+++ TASK DATA +++
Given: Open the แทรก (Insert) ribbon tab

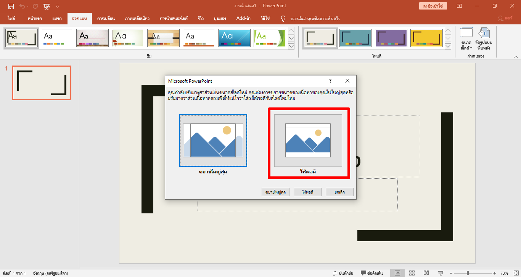Looking at the screenshot, I should point(57,18).
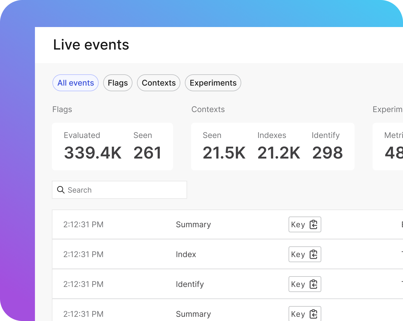This screenshot has height=321, width=403.
Task: Click the magnifier icon in the search box
Action: (61, 190)
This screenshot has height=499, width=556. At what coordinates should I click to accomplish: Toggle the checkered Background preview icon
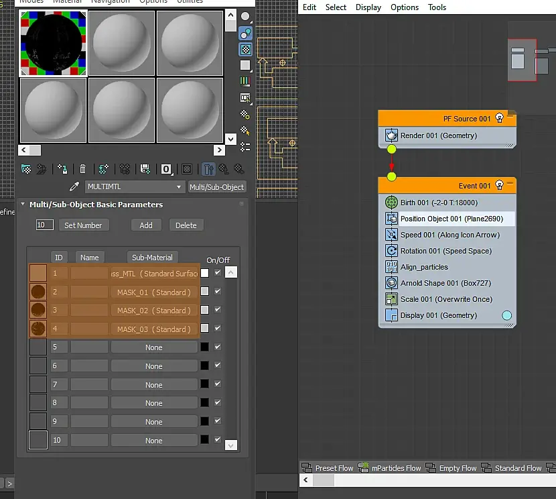tap(246, 49)
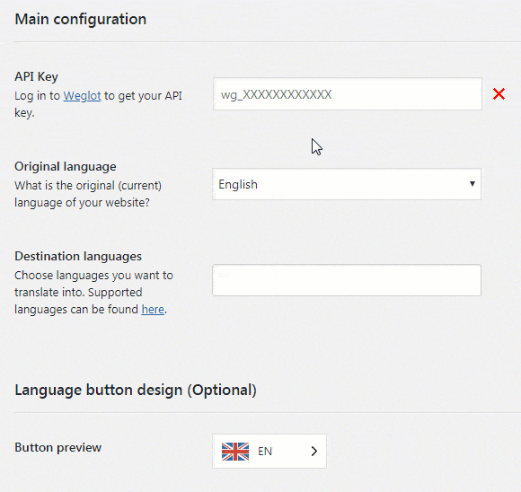Focus the API Key input field

tap(348, 94)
+++
EXERCISE BRIEF
Retype the whole listing. Keep every word exact but include no pictures.

SOLUTION
Given: Open the แทรก (Insert) ribbon tab

Looking at the screenshot, I should point(57,18).
This screenshot has height=321, width=403.
Task: Click the magnifier icon in the search box
Action: (61, 190)
This screenshot has height=499, width=556. At what coordinates should I click to accomplish: Toggle the checkered Background preview icon
tap(246, 49)
Focus the API Key input field

tap(348, 94)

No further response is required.